(Pixel coordinate grounding data)
- - - - -

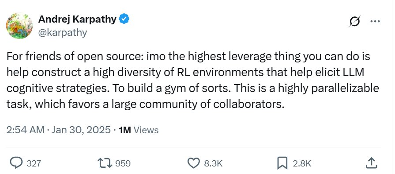Click the 2.8K bookmarks count
Screen dimensions: 395x174
click(302, 163)
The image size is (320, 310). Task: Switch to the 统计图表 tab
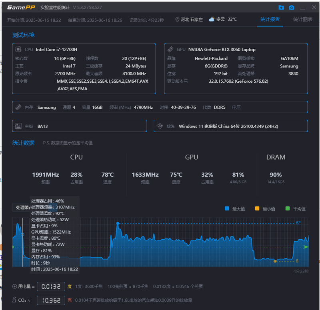point(303,20)
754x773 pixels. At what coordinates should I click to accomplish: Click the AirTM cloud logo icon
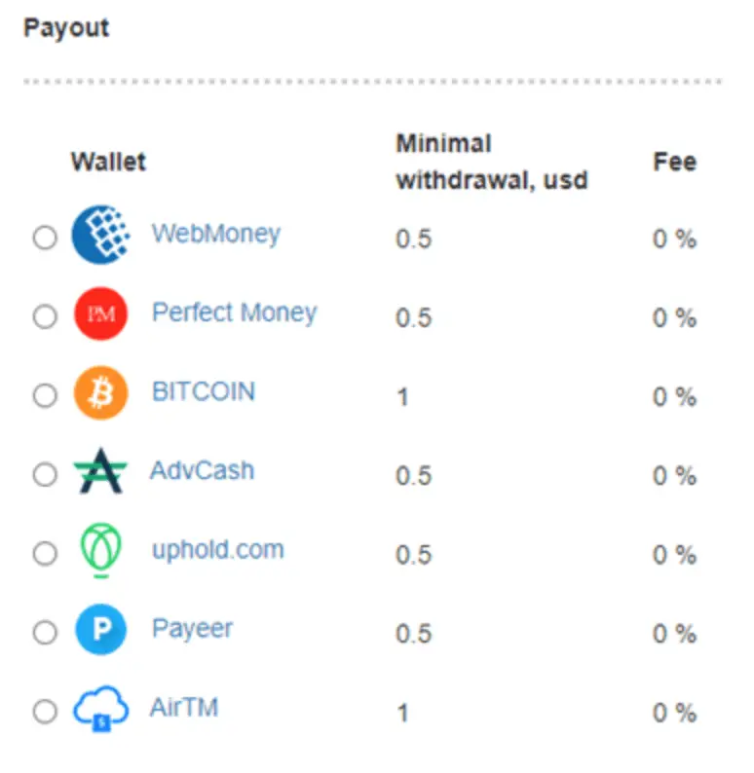tap(101, 709)

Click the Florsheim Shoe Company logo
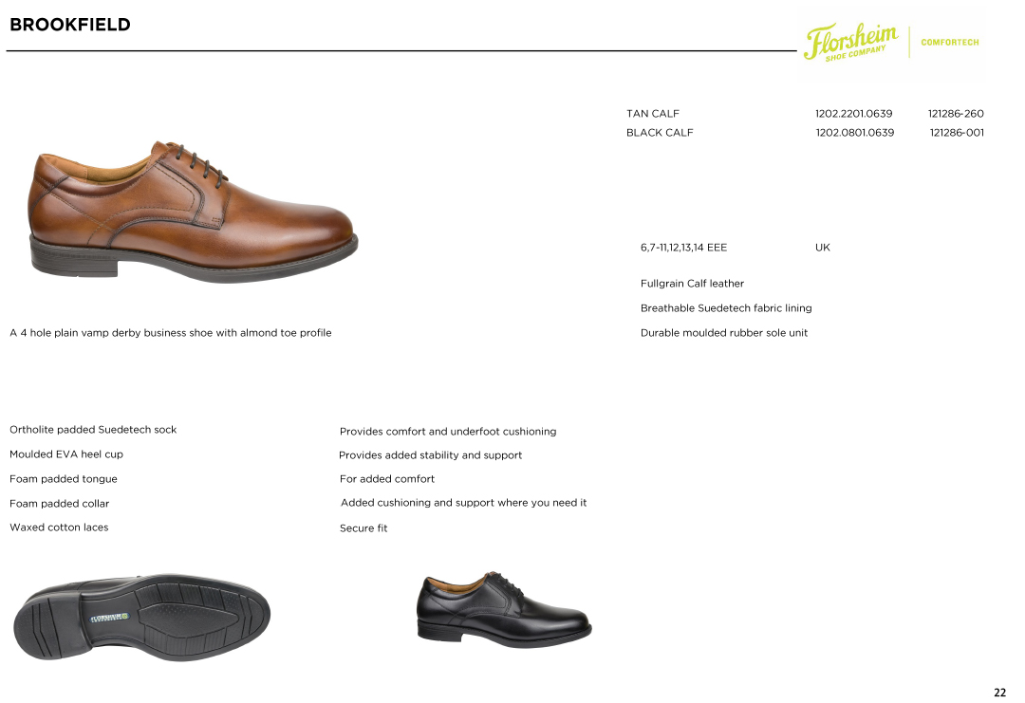click(850, 42)
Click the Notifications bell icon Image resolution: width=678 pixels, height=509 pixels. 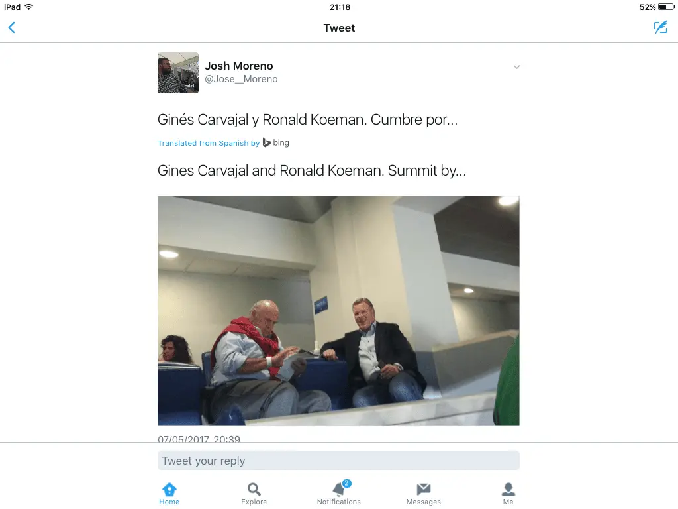(x=338, y=490)
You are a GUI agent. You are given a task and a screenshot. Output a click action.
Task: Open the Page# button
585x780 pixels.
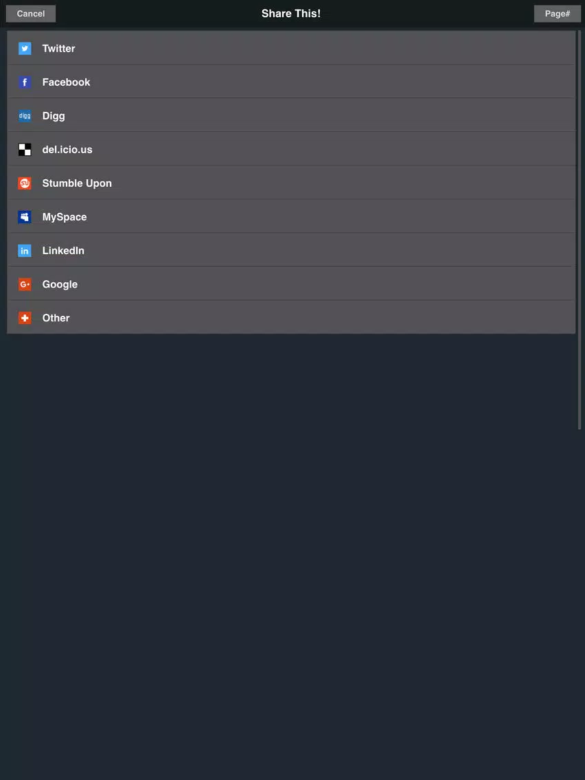[557, 14]
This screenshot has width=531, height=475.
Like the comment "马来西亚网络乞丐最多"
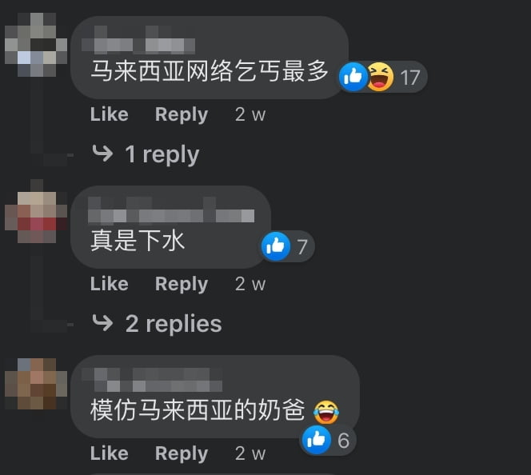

- - - - -

Task
Whenever "screenshot" occurs in a line of the entries, copy that line.

Answer to the problem
You are a GUI agent. You are given a task and a screenshot. Output a click action.
This screenshot has width=531, height=475.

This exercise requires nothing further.